Exercise brief:
In the profile of Kenneth A. Dodge below, what is the name of the approach he developed to improve children's outcomes in the first year of life?

Source text:
Kenneth A. Dodge, PhD, is the Pritzker Professor of Public Policy and Psychology and Neuroscience at Duke University. He is Founding and Emeritus Director of the Duke Center for Child and Family Policy. A clinical and developmental psychologist, Dr. Dodge studies early childhood development, prevention of violent behavior in the family, and public policy to improve population outcomes for communities. He is the developer of Family Connects, a population approach to improve children’s outcomes in the first year of life. The author of more than 500 highly cited scientific articles, which have been cited more than 100,000 times, Dr. Dodge has been elected into the National Academy of Medicine and is the 2019–2021 President of the Society for Research in Child Development.

Records:

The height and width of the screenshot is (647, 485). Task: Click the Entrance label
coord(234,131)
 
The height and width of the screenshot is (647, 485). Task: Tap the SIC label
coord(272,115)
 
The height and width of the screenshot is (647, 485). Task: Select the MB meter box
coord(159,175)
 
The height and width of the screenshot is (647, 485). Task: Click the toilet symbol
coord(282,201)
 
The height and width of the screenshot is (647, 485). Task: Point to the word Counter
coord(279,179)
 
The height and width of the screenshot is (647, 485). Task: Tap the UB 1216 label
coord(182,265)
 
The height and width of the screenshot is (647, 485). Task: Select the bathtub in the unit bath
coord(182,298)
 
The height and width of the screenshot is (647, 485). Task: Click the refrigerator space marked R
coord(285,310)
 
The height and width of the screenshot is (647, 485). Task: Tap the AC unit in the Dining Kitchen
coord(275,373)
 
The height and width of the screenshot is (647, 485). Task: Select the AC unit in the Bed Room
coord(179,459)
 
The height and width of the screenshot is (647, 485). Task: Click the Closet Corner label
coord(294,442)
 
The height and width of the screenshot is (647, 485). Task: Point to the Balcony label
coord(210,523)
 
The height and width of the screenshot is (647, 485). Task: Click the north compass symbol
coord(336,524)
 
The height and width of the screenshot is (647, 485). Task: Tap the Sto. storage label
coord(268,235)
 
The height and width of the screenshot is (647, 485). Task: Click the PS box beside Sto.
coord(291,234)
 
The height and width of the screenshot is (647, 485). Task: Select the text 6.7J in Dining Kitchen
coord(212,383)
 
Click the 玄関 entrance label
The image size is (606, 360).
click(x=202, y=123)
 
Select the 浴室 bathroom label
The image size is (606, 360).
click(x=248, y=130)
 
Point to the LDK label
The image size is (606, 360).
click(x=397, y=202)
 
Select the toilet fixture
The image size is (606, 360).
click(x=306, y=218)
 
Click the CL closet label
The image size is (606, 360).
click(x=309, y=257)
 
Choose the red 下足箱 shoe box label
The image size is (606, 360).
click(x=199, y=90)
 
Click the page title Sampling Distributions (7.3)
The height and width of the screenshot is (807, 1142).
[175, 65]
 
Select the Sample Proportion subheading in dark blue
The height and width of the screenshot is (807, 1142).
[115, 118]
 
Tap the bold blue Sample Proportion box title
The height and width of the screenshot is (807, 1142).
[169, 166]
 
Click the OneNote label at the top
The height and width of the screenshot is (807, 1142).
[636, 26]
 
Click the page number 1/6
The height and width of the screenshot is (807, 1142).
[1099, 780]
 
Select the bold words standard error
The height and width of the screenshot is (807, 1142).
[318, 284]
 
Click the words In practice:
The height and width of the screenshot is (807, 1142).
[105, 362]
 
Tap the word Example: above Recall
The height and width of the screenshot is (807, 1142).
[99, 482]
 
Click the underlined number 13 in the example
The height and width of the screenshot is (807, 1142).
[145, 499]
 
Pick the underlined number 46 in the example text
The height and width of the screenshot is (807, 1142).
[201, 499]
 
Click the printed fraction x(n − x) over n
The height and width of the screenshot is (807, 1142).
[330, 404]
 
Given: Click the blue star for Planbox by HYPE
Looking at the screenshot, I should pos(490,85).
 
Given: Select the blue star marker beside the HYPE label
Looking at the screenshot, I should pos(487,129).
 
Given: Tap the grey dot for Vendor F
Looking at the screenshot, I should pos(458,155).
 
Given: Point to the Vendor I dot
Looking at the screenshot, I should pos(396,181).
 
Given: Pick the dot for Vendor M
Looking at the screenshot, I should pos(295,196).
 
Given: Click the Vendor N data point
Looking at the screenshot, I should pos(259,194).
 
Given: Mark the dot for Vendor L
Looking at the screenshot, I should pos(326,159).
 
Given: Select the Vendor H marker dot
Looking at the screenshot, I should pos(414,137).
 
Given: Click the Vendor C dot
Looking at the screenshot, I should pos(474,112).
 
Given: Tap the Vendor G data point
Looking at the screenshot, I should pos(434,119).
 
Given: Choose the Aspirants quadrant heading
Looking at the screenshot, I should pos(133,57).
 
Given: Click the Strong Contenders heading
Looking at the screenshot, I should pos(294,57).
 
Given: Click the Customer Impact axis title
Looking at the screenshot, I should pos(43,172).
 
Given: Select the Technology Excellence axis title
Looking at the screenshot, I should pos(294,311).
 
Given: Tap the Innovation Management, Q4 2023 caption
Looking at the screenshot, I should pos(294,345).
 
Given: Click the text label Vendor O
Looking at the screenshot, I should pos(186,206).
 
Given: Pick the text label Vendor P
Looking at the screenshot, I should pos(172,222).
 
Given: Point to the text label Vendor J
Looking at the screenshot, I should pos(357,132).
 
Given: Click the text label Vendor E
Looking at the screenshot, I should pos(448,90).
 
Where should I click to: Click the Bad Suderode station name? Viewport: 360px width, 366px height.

Written answer:
Family Connects